__Dataset entries__
** begin **
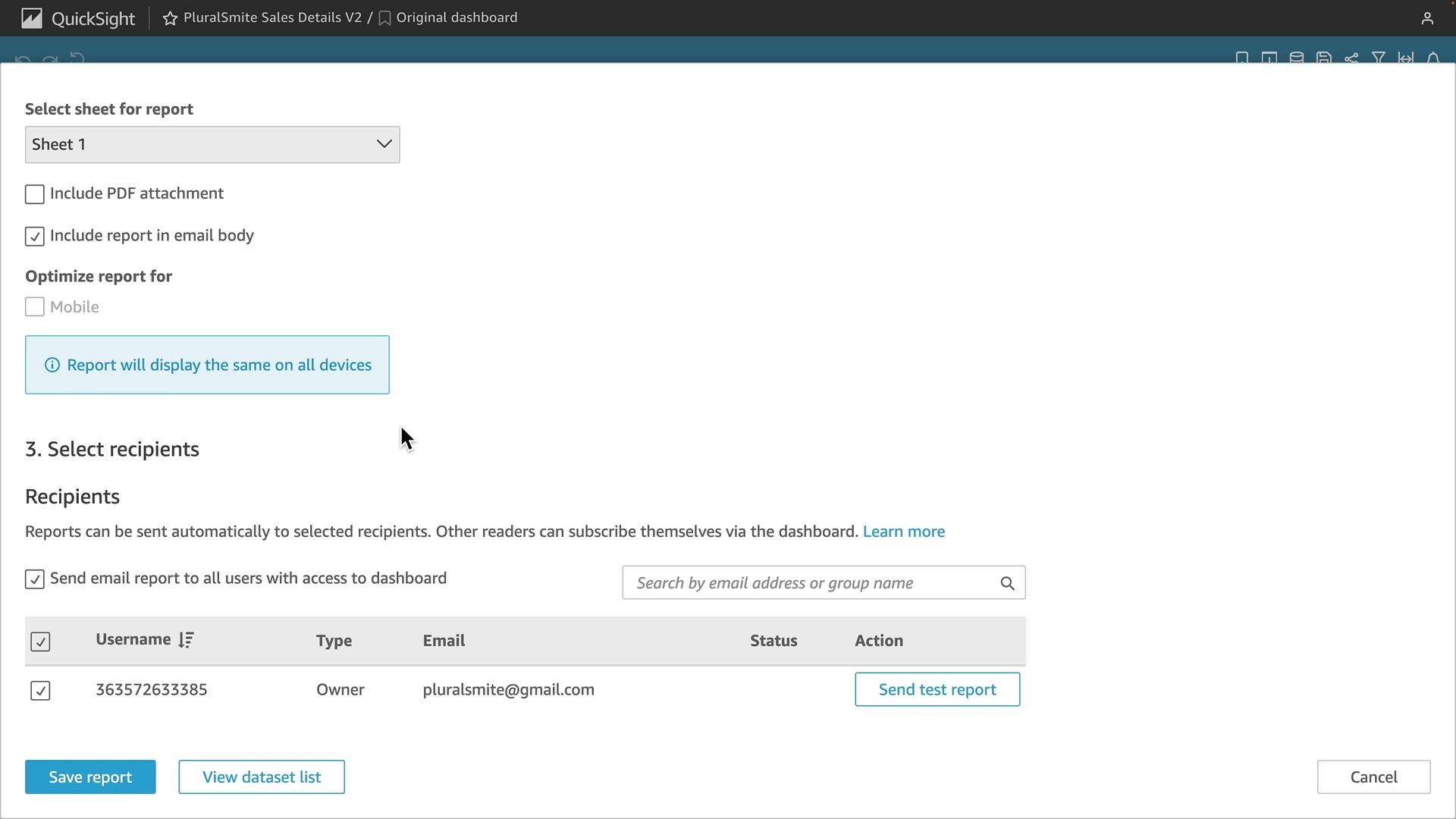Uncheck recipient 363572633385 row checkbox
This screenshot has height=819, width=1456.
coord(40,690)
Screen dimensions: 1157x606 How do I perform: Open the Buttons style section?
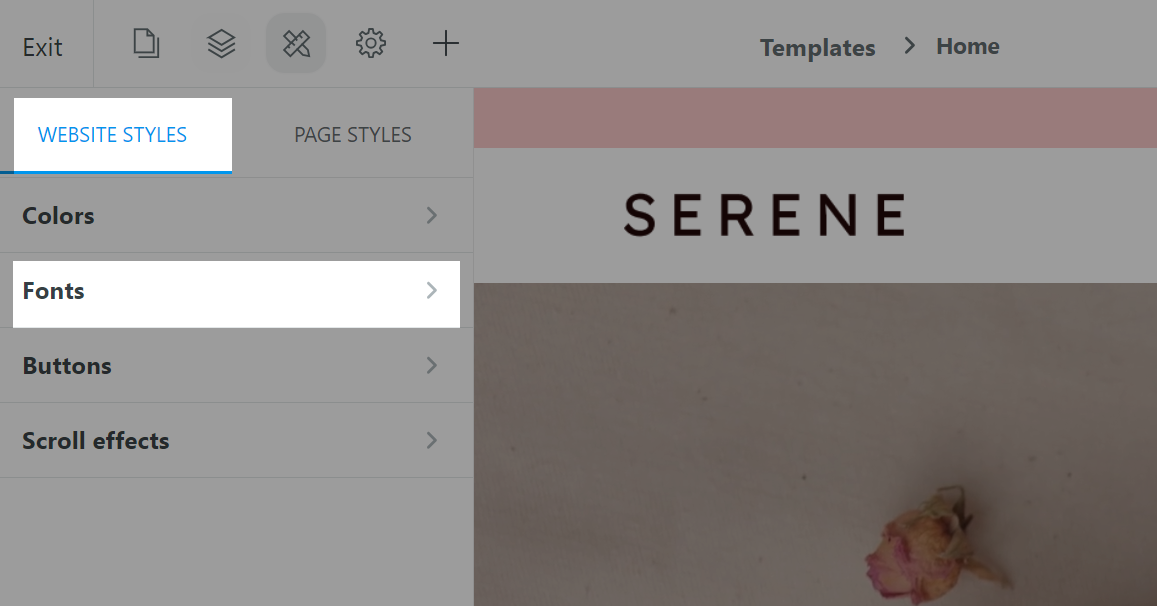pos(236,365)
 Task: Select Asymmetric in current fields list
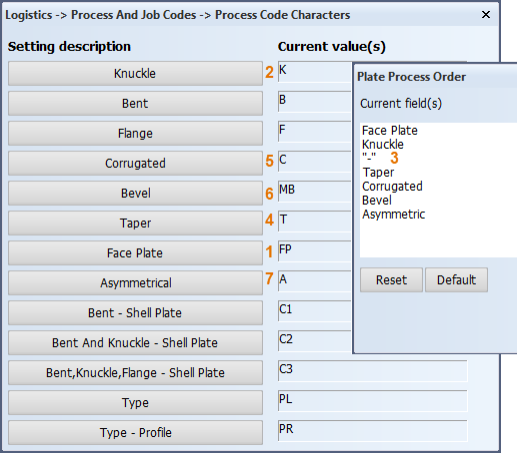pyautogui.click(x=394, y=214)
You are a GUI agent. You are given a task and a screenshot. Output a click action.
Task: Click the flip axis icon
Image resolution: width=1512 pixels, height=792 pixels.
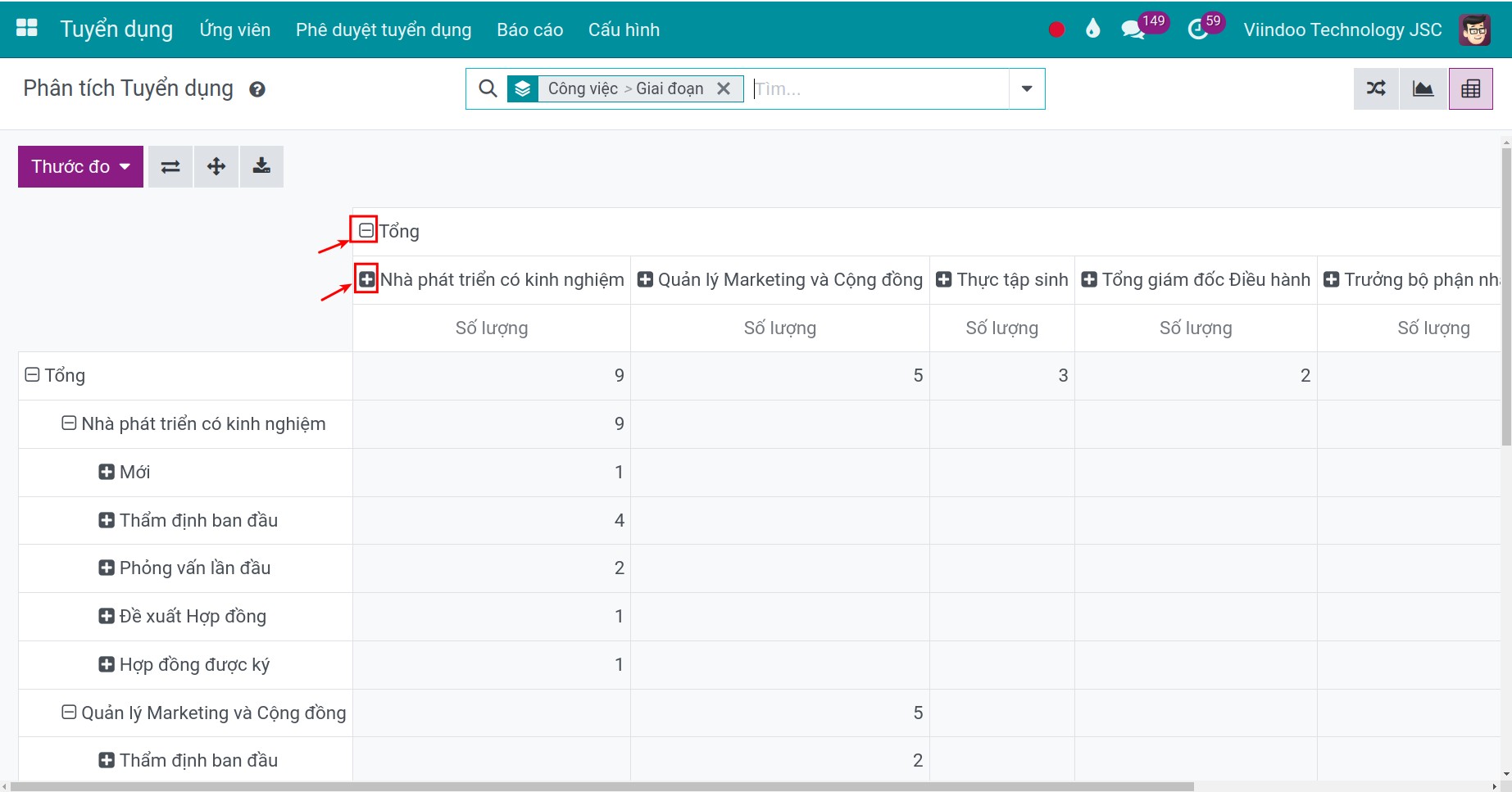[170, 167]
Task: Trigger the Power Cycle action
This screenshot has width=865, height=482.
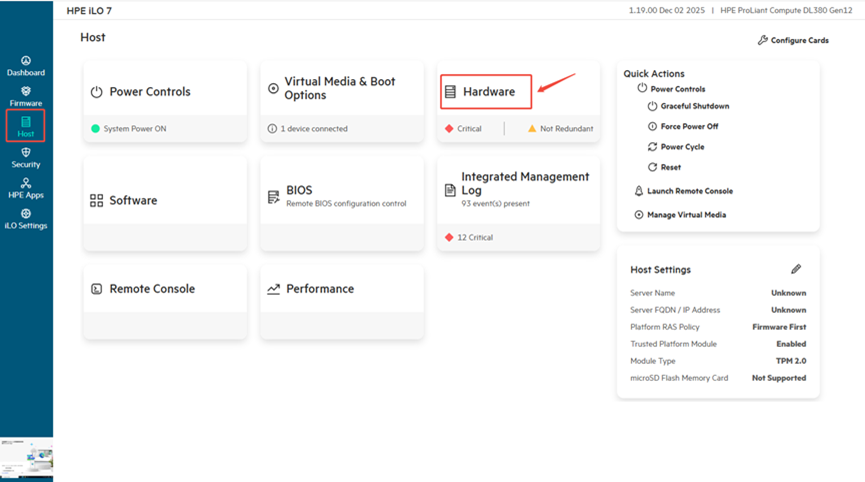Action: click(682, 147)
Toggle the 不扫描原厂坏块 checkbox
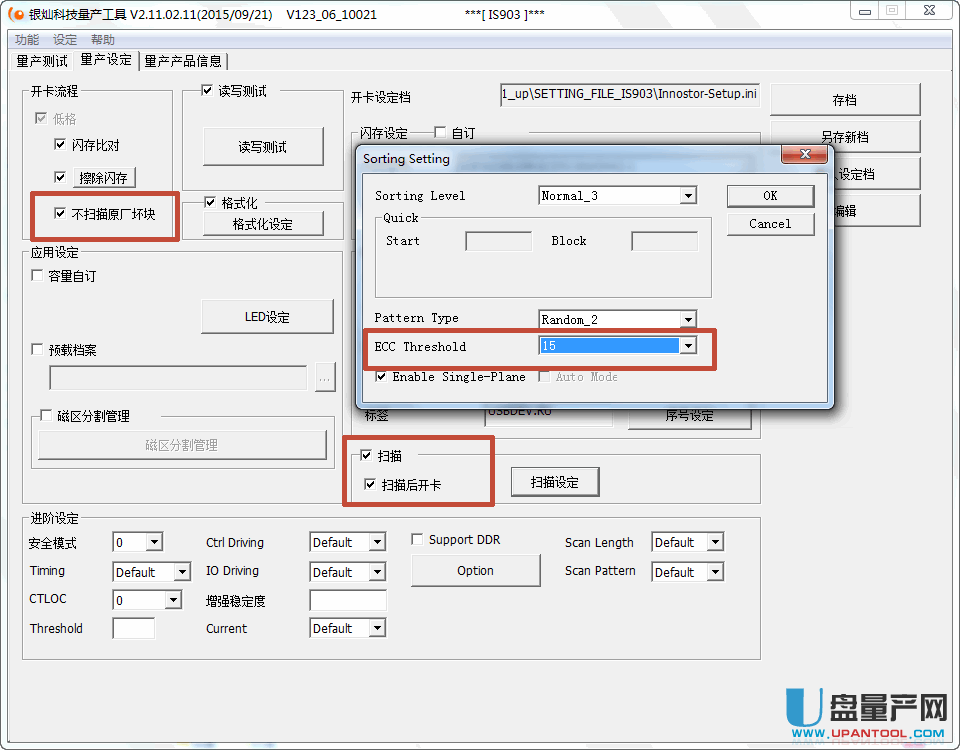The image size is (960, 750). tap(60, 213)
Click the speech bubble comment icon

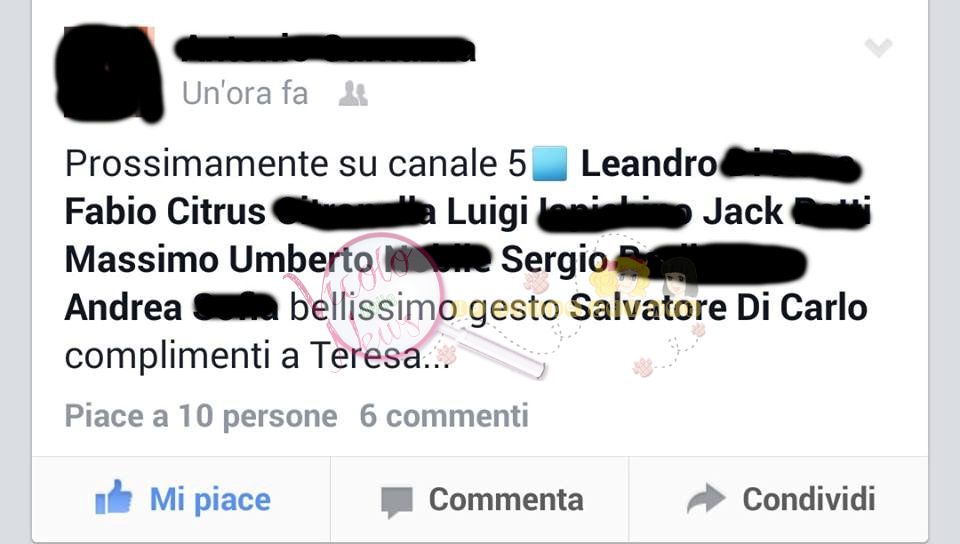click(397, 501)
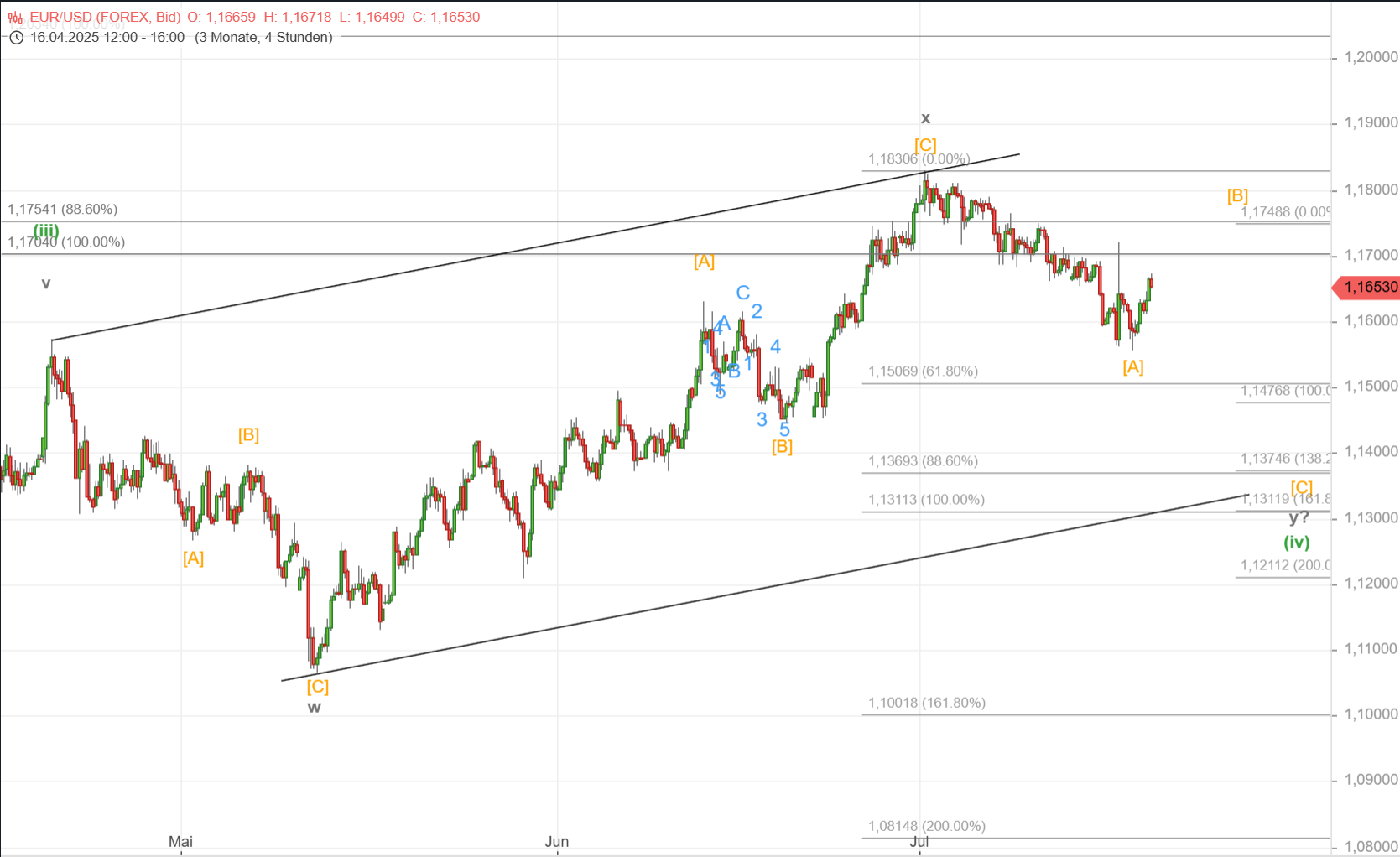The image size is (1400, 857).
Task: Click the Jun label on the time axis
Action: point(556,841)
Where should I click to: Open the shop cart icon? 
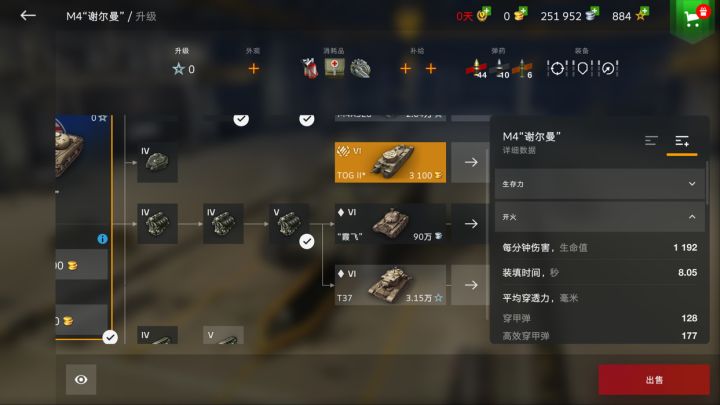[692, 18]
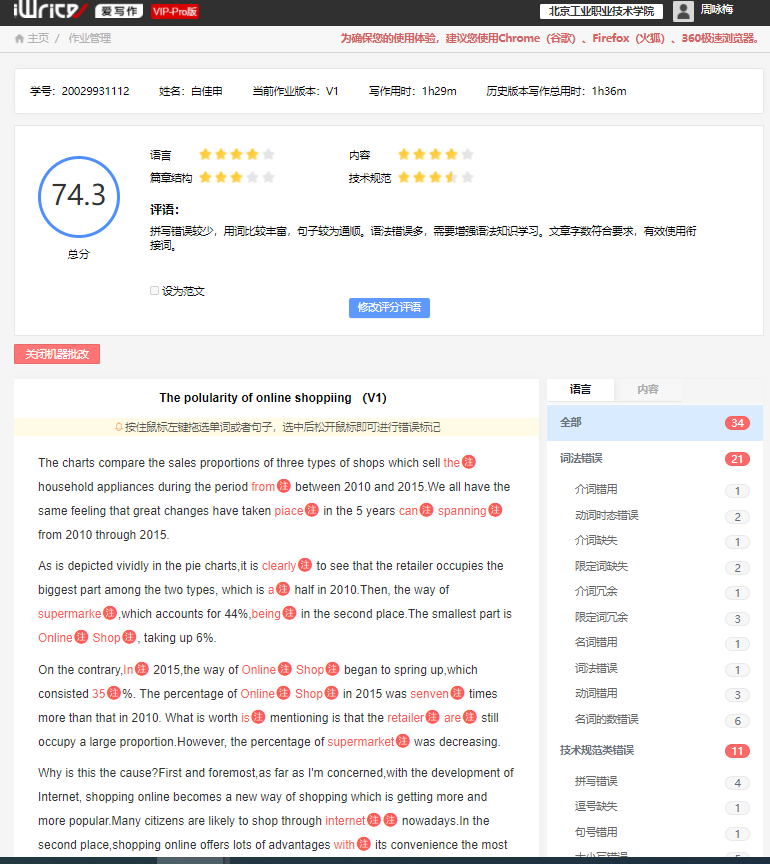Enable the 设为范文 checkbox
Image resolution: width=770 pixels, height=864 pixels.
point(154,291)
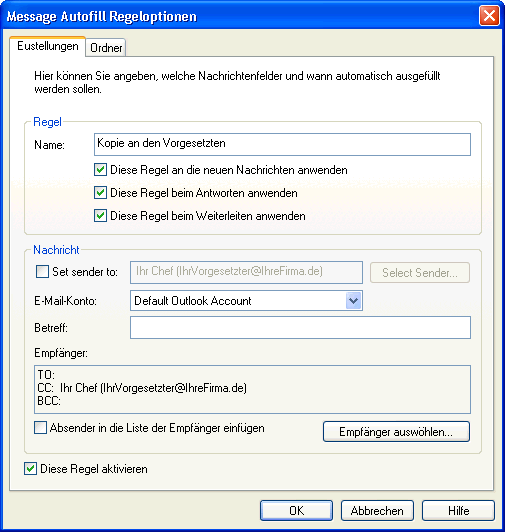This screenshot has width=505, height=532.
Task: Switch to the Ordner tab
Action: click(x=106, y=48)
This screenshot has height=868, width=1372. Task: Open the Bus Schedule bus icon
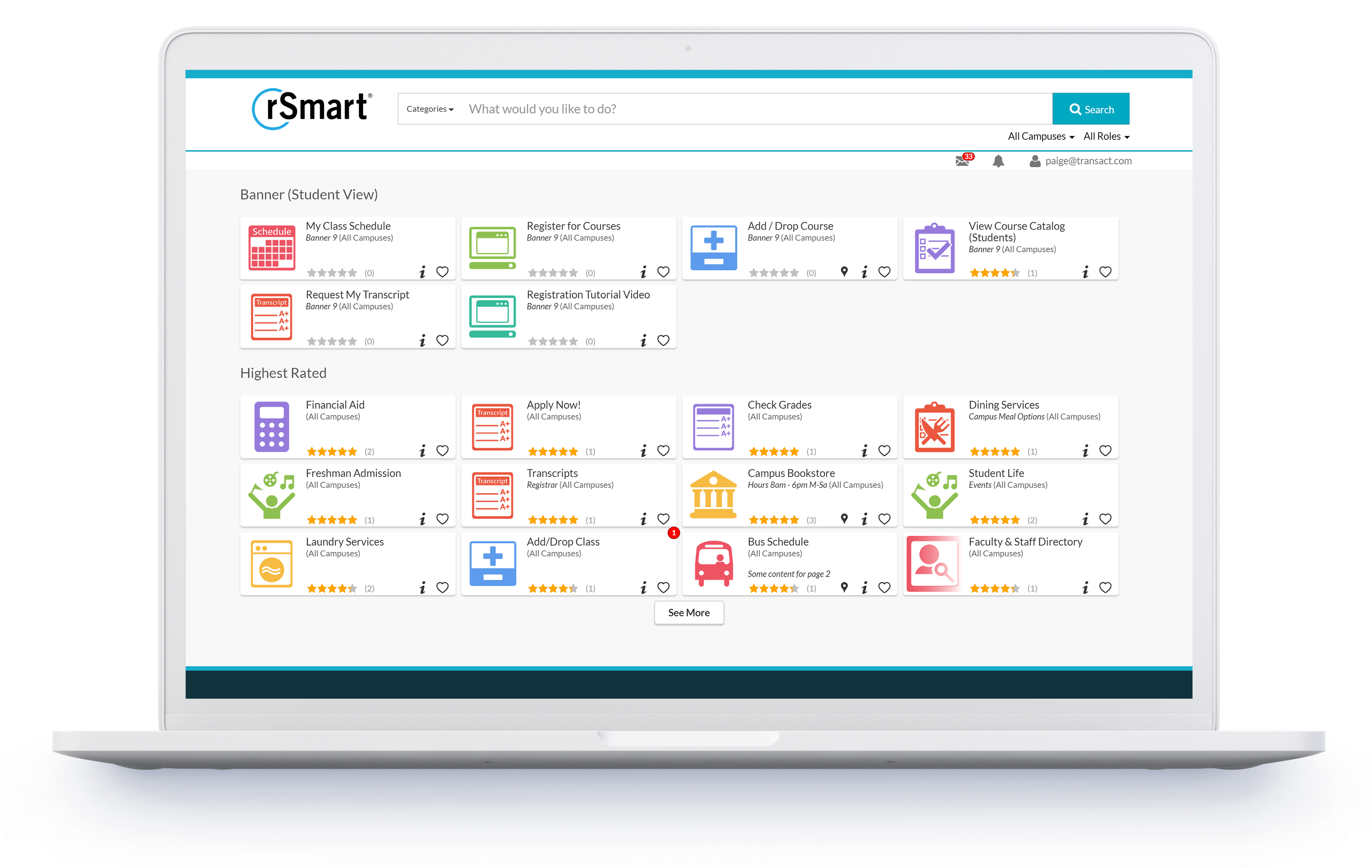(713, 563)
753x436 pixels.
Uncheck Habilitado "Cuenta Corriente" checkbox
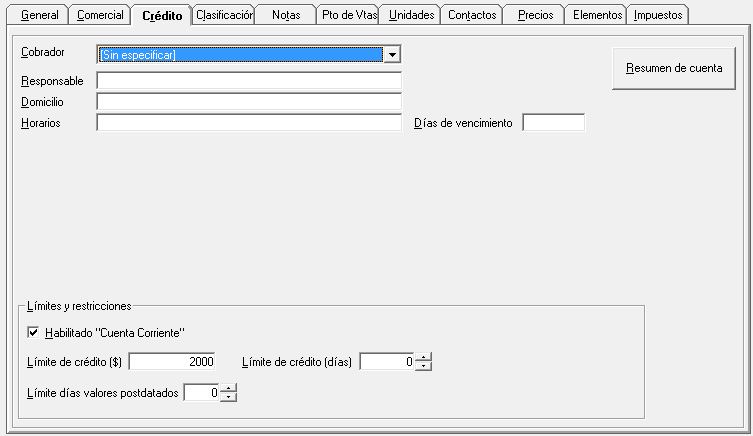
** end **
Rewrite the material starting at the line that contains "You are a GUI" and ending at the line that contains "Action: click(x=106, y=48)", with every "icon" changed to "symbol" and nothing else altered. Give back only those lines, and leave the pictures out.

__EXERCISE RESPONSE__
You are a GUI agent. You are given a task and a screenshot. Output a click action.
Task: Click the flip axis symbol
Image resolution: width=1512 pixels, height=792 pixels.
[170, 167]
Task: Trigger the Power Cycle action
This screenshot has width=865, height=482.
Action: click(682, 147)
Toggle the 不扫描原厂坏块 checkbox
The image size is (960, 750). tap(60, 213)
Click the speech bubble comment symbol

click(397, 501)
The image size is (1400, 857).
Task: Click the Jun label on the time axis
Action: point(556,841)
Where should I click to: Open the shop cart symbol? 
[692, 18]
Enable the 设为范文 checkbox
Image resolution: width=770 pixels, height=864 pixels.
point(154,291)
This screenshot has width=505, height=532.
Task: Switch to the Ordner tab
Action: click(x=106, y=48)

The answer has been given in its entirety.